Já no vilão Pennywise, interpretado por Bill Skarsgård, é notável a captura de muito do que transformou a performance de Curry em algo tão lendário, mas avançando para outro patamar, até porque este não é um filme para passar em horário nobre. O explorar dos medos e das inseguranças das crianças, beneficia muito de efeitos especiais, mas nem tudo é trabalho de maquilhagem. Da voz “apalhaçada” há presença ameaçadora, é mais um irmão da família Skarsgård em rota ascendente em Hollywood. Pennywise transforma-se numa figura aterradora e grotesca, explorando também o estereótipo característico de um palhaço, revelando uma certa inocência, que passa até pela voz, e que depressa se transforma numa poça ensanguentada e em alguns gritos de espanto, por esses cinemas fora. É uma performance acima da média, grotesca e aterradora, que peca por não se basear mais na representação, descurando disso por entre contorcionismos de CGI.

A música é assinada por Benjamin Wallfisch, um trabalho que, tal como filme, oscila em estilo enquanto tenta compreender as mudanças de cena para cena. Mostra-se à altura, com uma vertente clássica, com algum grau genérico, mas dentro do estilo requerido. Pode ouvir a trilha completa aqui.

IT é na sua essência um bom filme, mesmo que se alimente de um pouco de “mais do mesmo”. Felizmente, nem sempre “reaproveitar” é negativo! Quantos filmes falharam em replicar o básico do conceito de terror, e quantos não terão tentado inventar algo novo falhando miseravelmente? Há mérito em explorar o que já está feito e atribuir-lhe qualidade e, nesta dimensão, IT é digno de nota. Se estão à espera de muitos saltos da cadeira? Provavelmente não será o melhor filme, mas há duas ou três cenas que poderão proporcionar alguma satisfação nessa procura. Continua a ter mais de thriller do que de terror, mas seja qual for o género que lhe atribuamos depois de duas horas e um quarto de película.
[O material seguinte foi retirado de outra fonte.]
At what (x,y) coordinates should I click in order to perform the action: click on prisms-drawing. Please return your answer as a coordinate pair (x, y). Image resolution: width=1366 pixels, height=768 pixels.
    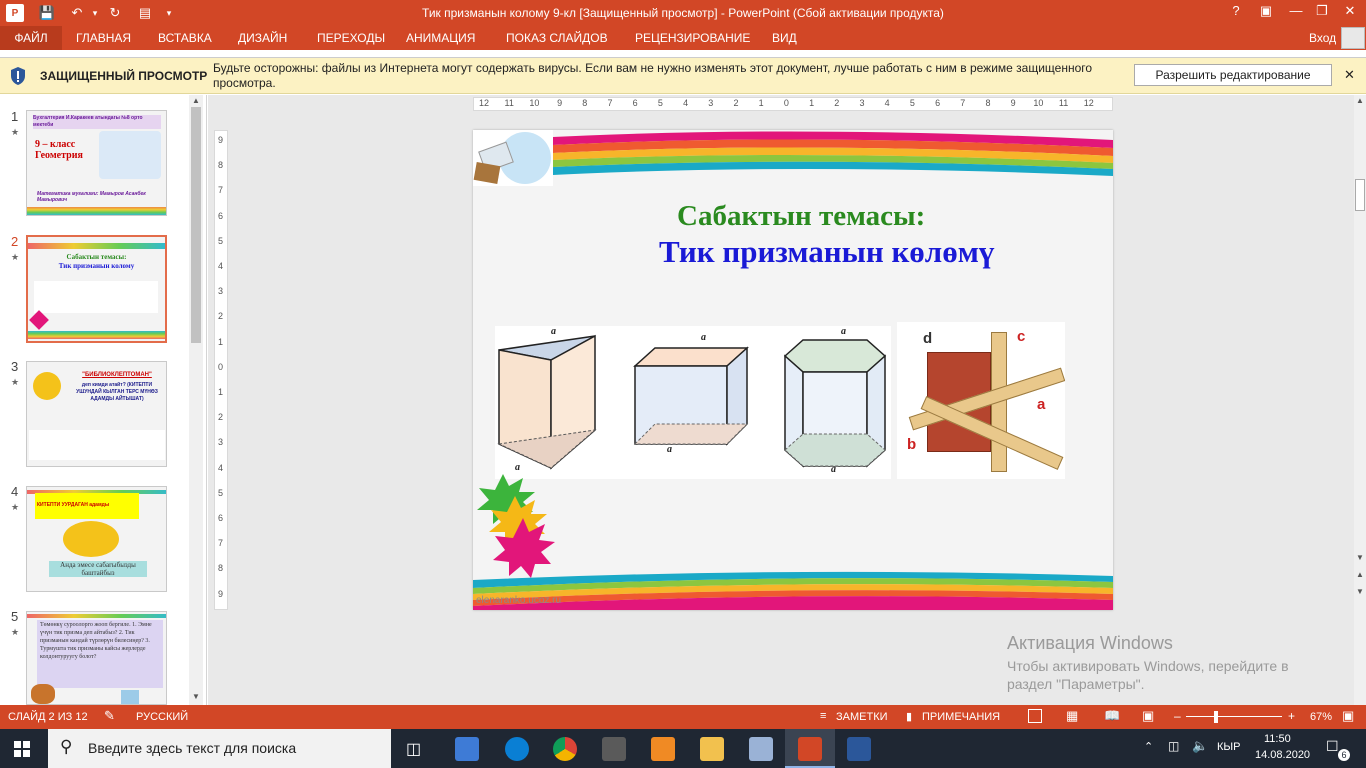
    Looking at the image, I should click on (692, 402). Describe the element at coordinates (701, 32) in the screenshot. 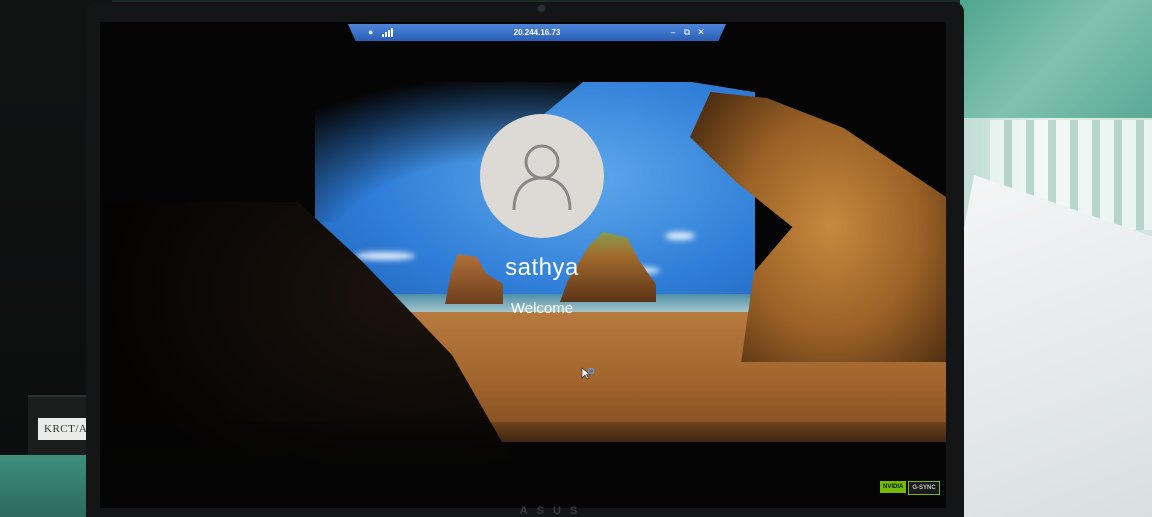

I see `close-icon: ✕` at that location.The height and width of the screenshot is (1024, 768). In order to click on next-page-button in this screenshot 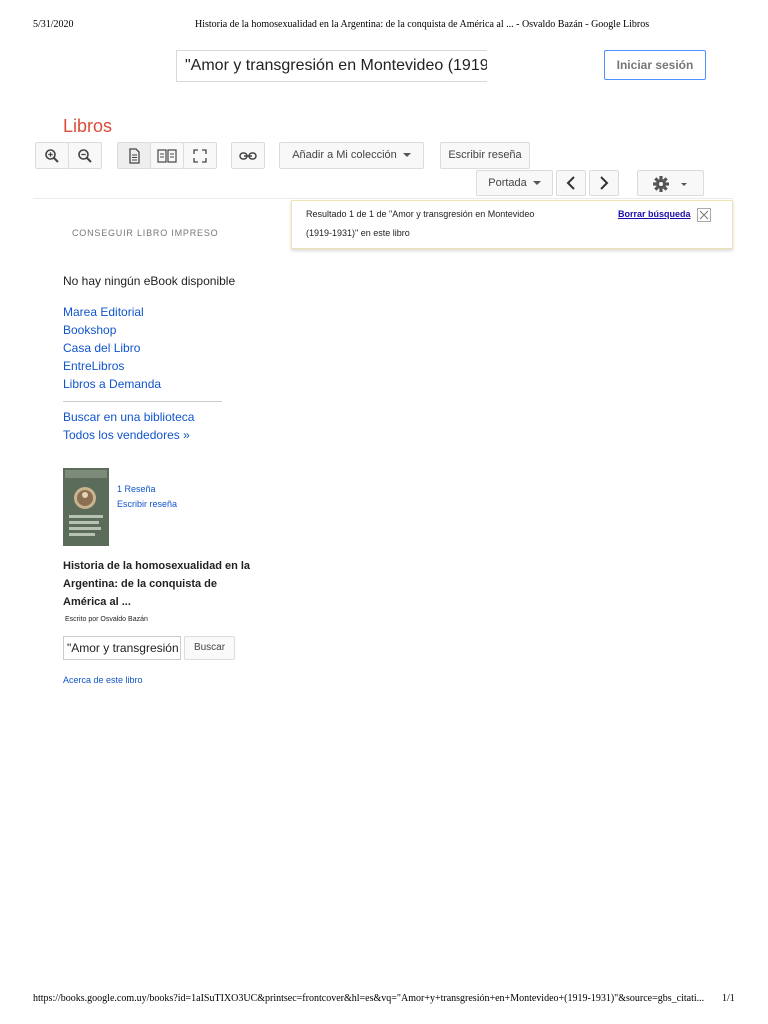, I will do `click(604, 183)`.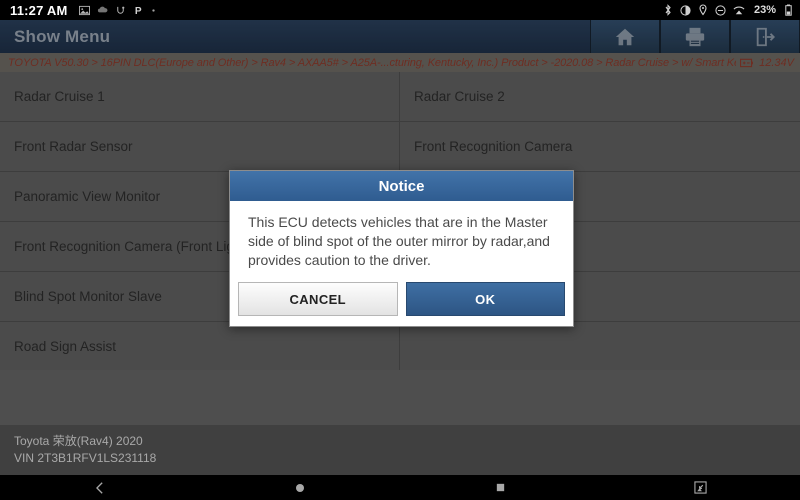  I want to click on exit-button, so click(765, 36).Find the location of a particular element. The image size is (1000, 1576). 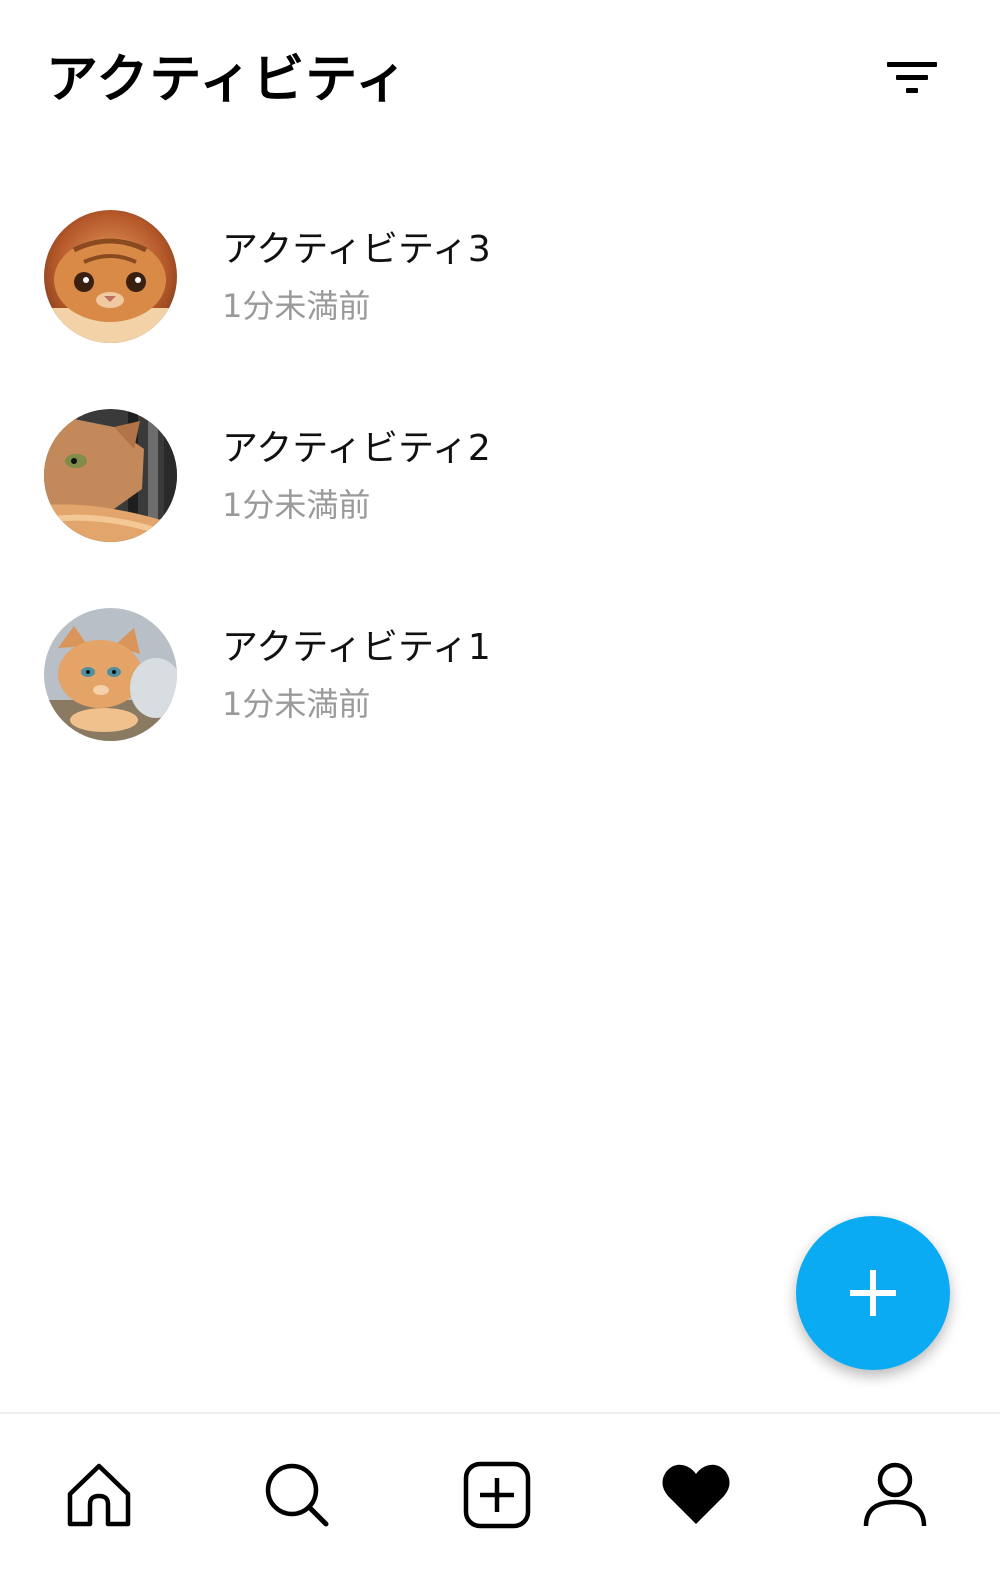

É uma primeira parte sólida, que pede pela continuação e conclusão, que parece já ter obtido confirmação e estar em fase de pré-produção. Se seguir os passos desta, será certamente satisfatória, e contará, provavelmente, com menos drama pré-adolescente, para quem conhece os contornos da história, representado uma oportunidade para corrigir também alguns dos problemas deste primeiro acto.

Já Stephen King pode descansar nos seus 70 anos, comemorados ontem, pois parece que desta vez Hollywood acertou numa das suas adaptações!